Entries follow. Return each line that contains the word "height".

[Stored data]
***

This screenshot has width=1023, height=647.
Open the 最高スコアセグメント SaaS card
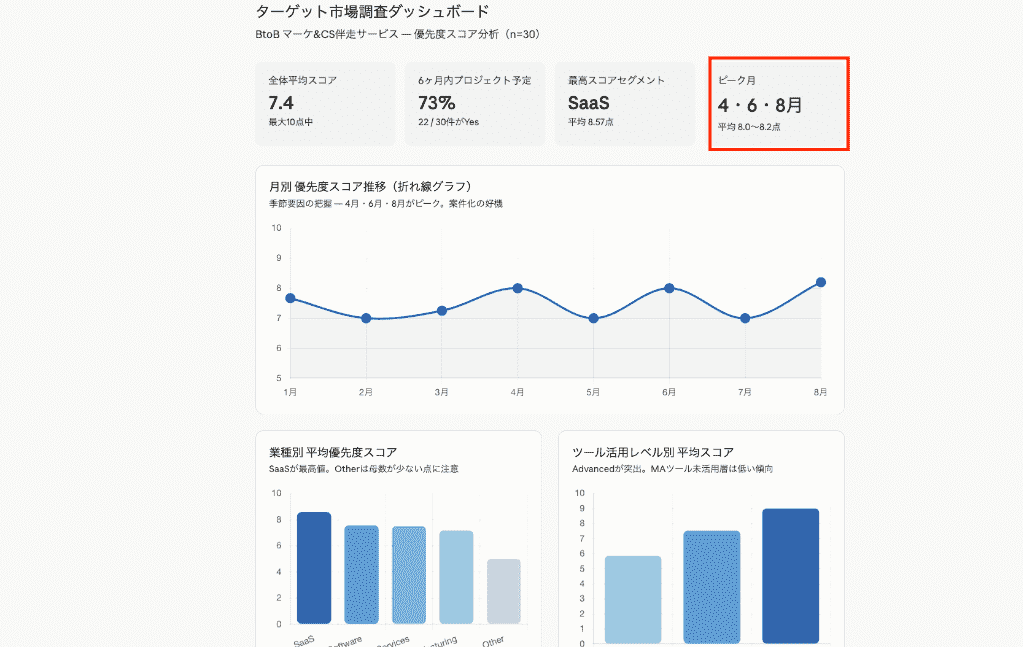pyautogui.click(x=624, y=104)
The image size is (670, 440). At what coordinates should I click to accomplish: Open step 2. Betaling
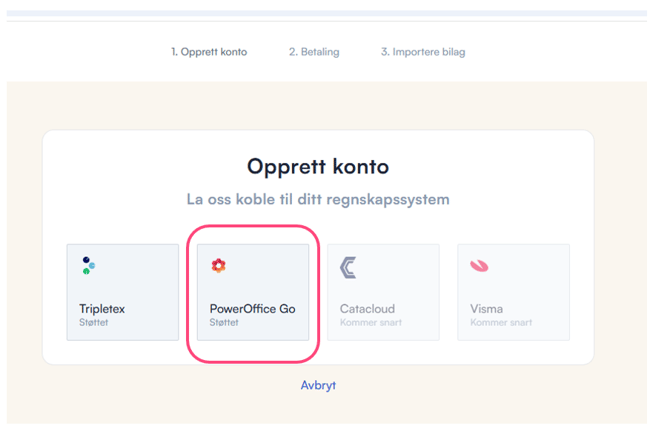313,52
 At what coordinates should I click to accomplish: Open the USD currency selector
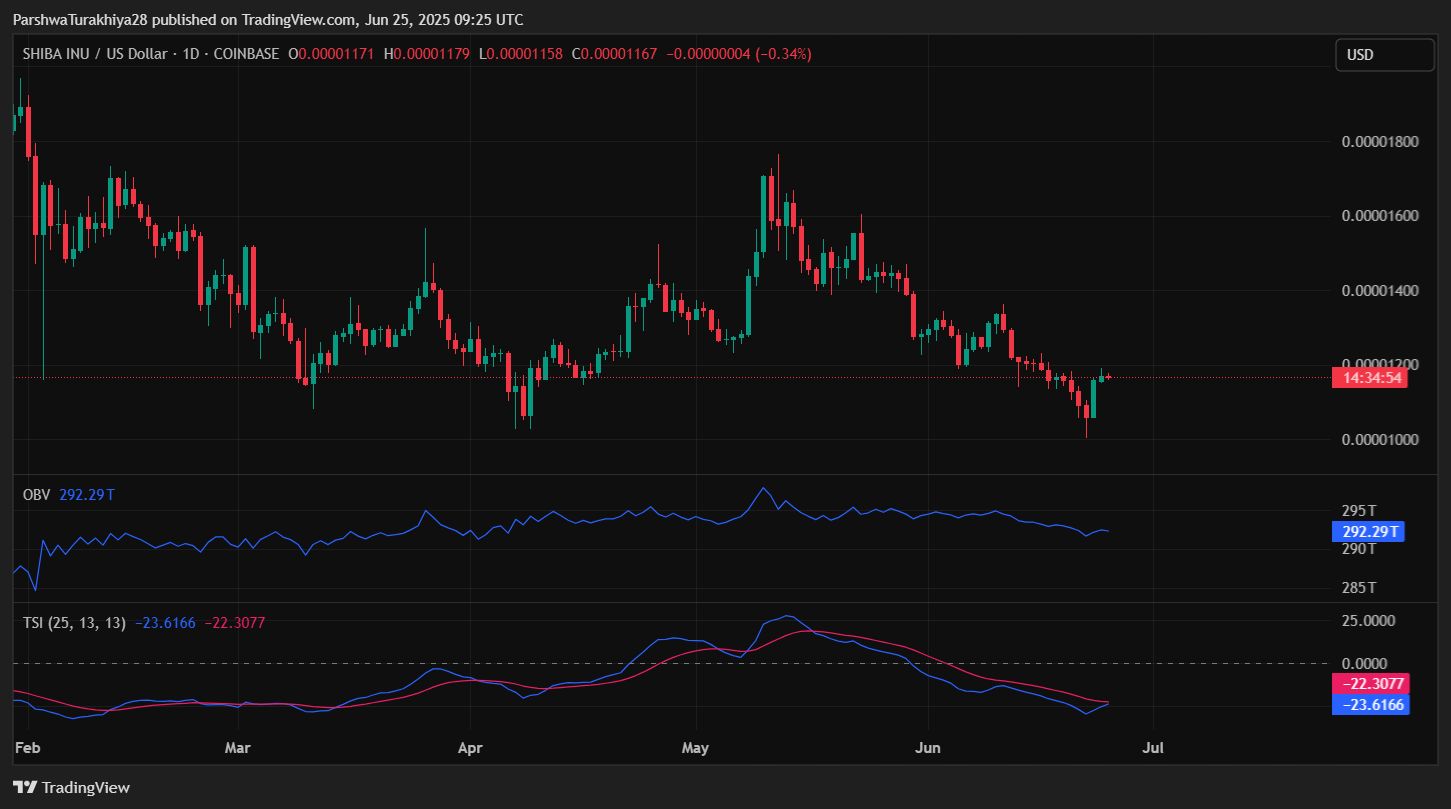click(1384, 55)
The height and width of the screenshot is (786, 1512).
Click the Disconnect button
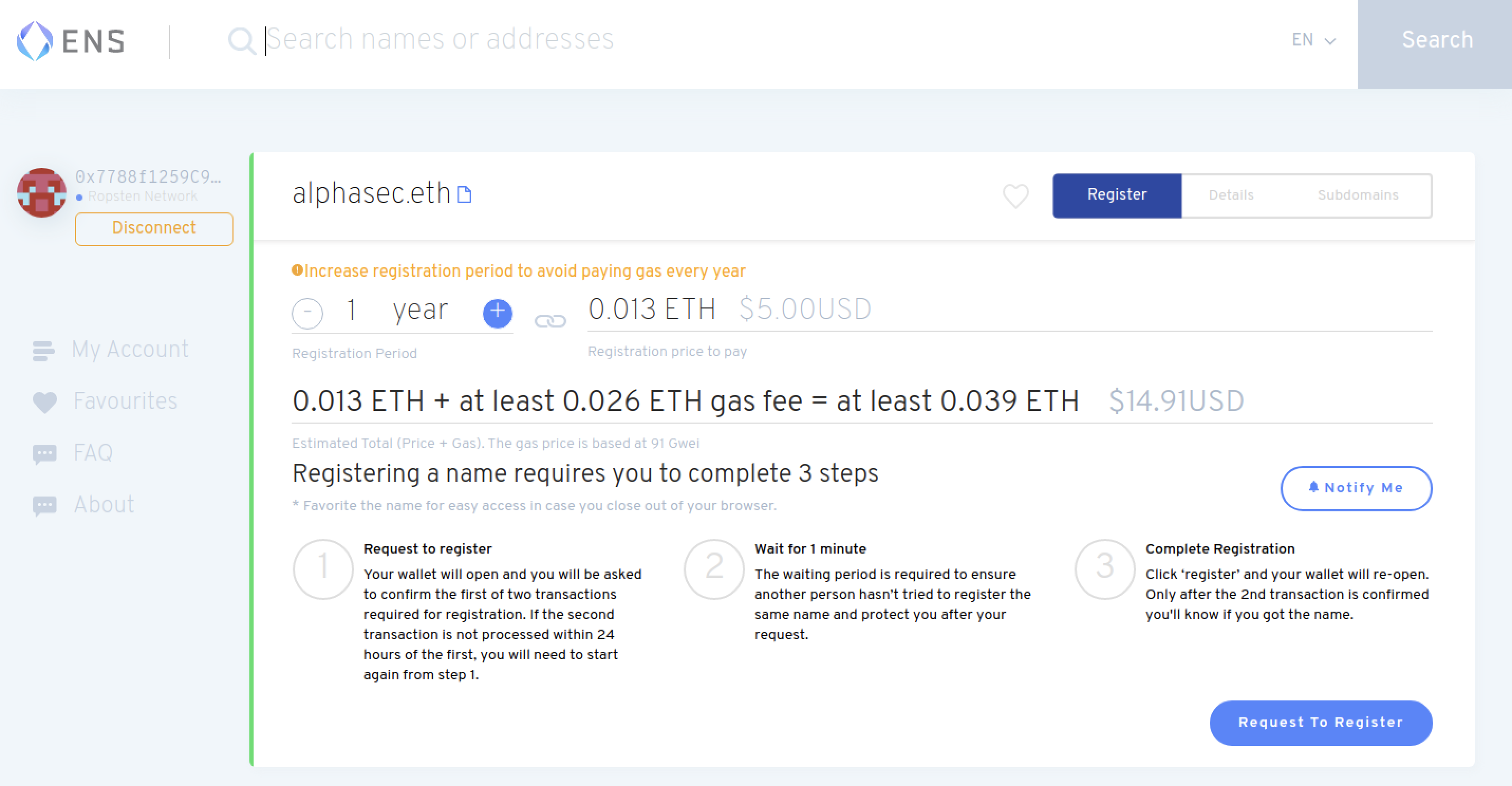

***

Answer to the problem —
This screenshot has width=1023, height=647.
The height and width of the screenshot is (786, 1512).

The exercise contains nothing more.